### Provided records
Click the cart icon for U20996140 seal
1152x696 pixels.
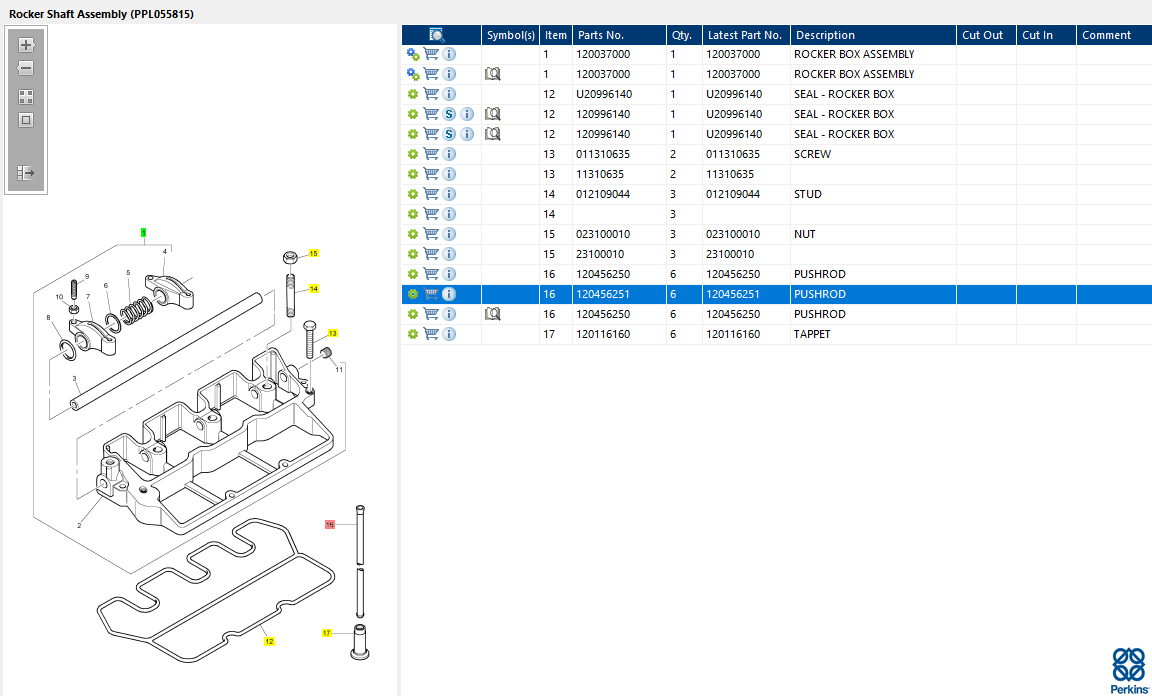(431, 94)
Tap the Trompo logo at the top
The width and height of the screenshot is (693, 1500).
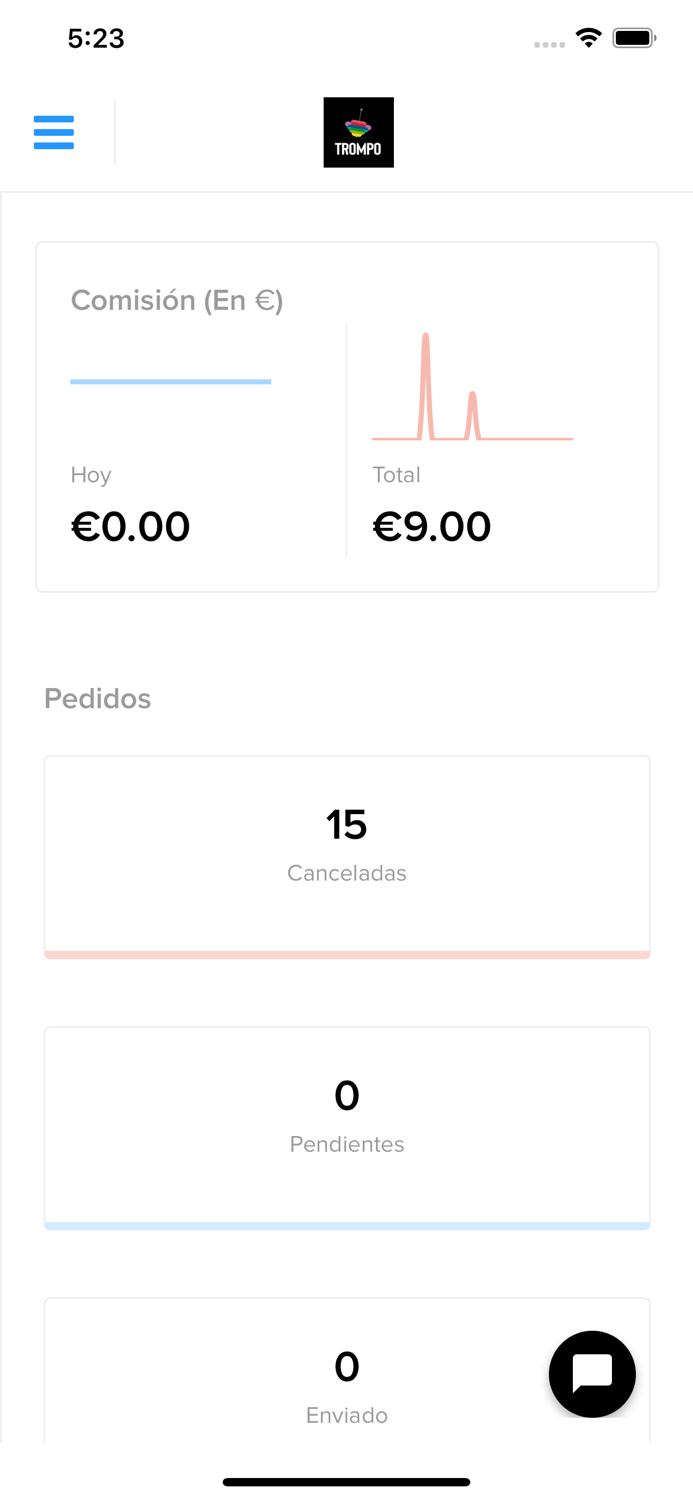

### Exercise
Write out, exactly and only, the lines from the one containing "1152x696 pixels." through the last line of the material above. Pictures do not go in the copy.

### The answer
1152x696 pixels.
(431, 94)
Tap the Trompo logo at the top
The width and height of the screenshot is (693, 1500).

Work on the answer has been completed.